Tesla admite el fracaso de sus coches eléctricos: Elon Musk retira los Model S y X para centrarse en la fabricación de robots
Musk aprovechó la ocasión para adelantar detalles de la próxima versión del Optimus: el robot 3.0, que definió como “muy capaz” y con la capacidad de aprender tareas simplemente observando un video. La producción inicial, reconoció, será lenta, porque toda la cadena de suministro debe construirse desde cero. Aun así, el visionario de Tesla confía en alcanzar una producción de hasta un millón de unidades al año y asegura que Optimus podría aportar significativamente al Producto Interior Bruto estadounidense.
El plan de ventas al público está previsto para antes de finales de 2027. Por ahora, algunos robots ya realizan tareas básicas dentro de la propia fábrica. Musk insiste en que la comercialización se activará solo cuando la compañía esté convencida de que la fiabilidad, la seguridad y el rango de funcionalidades del Optimus sean “muy altos”.

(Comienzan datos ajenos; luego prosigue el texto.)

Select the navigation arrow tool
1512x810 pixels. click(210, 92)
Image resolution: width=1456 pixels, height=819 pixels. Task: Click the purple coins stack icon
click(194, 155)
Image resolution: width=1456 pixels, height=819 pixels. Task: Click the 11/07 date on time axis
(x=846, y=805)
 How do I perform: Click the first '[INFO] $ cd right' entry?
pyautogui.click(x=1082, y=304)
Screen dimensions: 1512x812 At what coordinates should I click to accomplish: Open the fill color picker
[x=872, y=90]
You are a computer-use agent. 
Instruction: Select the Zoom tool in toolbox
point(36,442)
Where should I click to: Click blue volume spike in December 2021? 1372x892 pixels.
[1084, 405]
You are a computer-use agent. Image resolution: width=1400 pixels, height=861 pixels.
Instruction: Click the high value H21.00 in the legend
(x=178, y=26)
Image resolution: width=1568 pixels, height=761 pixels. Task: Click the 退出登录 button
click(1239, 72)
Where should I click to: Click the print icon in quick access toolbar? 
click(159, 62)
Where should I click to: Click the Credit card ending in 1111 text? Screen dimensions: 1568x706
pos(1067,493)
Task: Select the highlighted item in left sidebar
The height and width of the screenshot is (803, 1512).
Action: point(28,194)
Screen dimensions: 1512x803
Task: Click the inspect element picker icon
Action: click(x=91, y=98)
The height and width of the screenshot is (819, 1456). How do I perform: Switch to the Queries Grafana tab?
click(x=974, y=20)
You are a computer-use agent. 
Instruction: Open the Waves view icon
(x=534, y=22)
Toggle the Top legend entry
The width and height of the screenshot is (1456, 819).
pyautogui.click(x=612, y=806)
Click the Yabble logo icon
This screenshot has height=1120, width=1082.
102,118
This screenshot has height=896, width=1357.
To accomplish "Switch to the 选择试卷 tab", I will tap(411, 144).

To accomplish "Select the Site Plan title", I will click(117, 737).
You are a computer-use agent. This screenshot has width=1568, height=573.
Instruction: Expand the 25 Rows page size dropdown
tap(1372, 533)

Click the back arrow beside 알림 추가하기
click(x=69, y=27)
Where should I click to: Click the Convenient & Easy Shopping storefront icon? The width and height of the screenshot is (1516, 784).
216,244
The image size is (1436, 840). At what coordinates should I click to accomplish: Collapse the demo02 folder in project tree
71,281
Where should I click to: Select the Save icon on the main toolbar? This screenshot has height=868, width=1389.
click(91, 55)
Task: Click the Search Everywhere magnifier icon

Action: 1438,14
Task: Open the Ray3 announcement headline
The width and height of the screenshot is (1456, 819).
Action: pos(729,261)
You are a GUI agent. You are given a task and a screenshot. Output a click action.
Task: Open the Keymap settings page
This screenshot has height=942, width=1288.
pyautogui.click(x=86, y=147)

El cambio de enfoque coincide con un año difícil para Tesla. En 2025, los beneficios netos de la compañía cayeron un 46% respecto a 2024, hasta 3.794 millones de dólares, mientras que los ingresos totales retrocedieron un 3%, hasta 94.827 millones de dólares. La producción se redujo un 7% y las entregas globales bajaron un 8,4%, con 1,63 millones de vehículos vendidos. La caída se concentró en los modelos de lujo y los vehículos industriales, mientras que el Model 3 y el Model Y sostuvieron la mayor parte de las ventas.
Además, Tesla ha acelerado sus inversiones estratégicas: en enero se comprometió con 2000 millones de dólares para xAI, la compañía de inteligencia artificial de Musk, y planea destinar hasta 20.000 millones de dólares en 2026 para construir seis nuevas plantas y aumentar la fabricación de Optimus. Entre ajustes financieros y sueños futuristas, Musk dibuja un nuevo capítulo para Tesla, donde los coches que le dieron fama dejan paso a los robots que podrían definir la próxima década.